Traditionally, preoperatively localization of foreign bodies can be accomplished by chest radiology including fluoroscopy, X-rays and CT scan, and TTE or TEE. Nevertheless, in consideration of a needle’s tendency to migrate, intraoperative echocardiography or fluoroscopy is recommend to facilitate locating the needle’s exact position (5,7). Whereas, chest fluoroscopy involves a higher exposure to radiation than a standard chest X-ray. In comparison, real time echocardiography, beyond the advantage of no ionizing radiation, allows for the direct visualization of peri and intracardiac structures and assessing cardiac function. It is reported that TTE provides information regarding the size, location, and mobility of foreign bodies with almost 100% sensitivity (8). However, in our case, TTE was unable to exactly localize the second needle, which was completely penetrated into the left ventricular myocardium. In recent years, with the introduction of TEE into clinics, it is a highly efficient diagnostic tool to assess the foreign bodies in heart, especially in the right and posterior regions of the heart (9). Importantly, an intraoperative TEE could significantly alter surgical procedures of chest trauma (10). Furthermore, an intraoperative TEE is a favorable imaging tool in assessing functional and structural damage before and after surgical procedures. Chand et al. (11) reported a case of removal of a sewing needle in the left ventricular muscle with the guidance of TEE. However, they opened the chest and induced a short period of fibrillary arrest to decrease the movement of the myocardium, without CPB.
In our case, we think that the TTE and TEE provide valuable information on the choice of surgery.

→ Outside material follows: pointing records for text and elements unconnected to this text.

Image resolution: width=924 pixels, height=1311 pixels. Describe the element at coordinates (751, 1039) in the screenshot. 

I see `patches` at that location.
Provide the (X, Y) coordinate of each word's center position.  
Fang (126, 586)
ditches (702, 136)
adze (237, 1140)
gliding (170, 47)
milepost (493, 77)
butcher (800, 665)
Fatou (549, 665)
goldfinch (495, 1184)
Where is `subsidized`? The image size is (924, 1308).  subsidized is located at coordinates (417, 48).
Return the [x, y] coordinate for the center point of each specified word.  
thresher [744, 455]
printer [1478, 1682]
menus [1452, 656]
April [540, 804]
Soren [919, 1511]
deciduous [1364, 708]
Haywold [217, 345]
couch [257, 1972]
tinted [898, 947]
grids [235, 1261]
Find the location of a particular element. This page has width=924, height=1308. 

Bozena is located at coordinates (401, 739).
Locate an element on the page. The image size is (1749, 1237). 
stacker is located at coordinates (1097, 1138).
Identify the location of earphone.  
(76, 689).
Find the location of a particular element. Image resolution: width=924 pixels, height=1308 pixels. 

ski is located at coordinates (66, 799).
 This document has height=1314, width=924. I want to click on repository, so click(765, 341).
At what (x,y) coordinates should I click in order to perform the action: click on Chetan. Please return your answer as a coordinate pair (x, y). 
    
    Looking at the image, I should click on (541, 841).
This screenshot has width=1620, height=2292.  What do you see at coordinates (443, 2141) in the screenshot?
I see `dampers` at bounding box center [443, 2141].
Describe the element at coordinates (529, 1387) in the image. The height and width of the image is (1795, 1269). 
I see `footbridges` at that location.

TTE and TEE locate the position of the foreign body, which avoids opening the chest and use of CPB. Importantly, a left mini-anterolateral thoracotomy prevented further injury to surrounding structures during removal of the needles. In conclusion, TEE serves as a very useful mini-invasive diagnostic tool in terms of determining the location of the foreign body and guidance of surgical procedures.
Conflicts of Interest: The authors have no conflicts of interest to declare.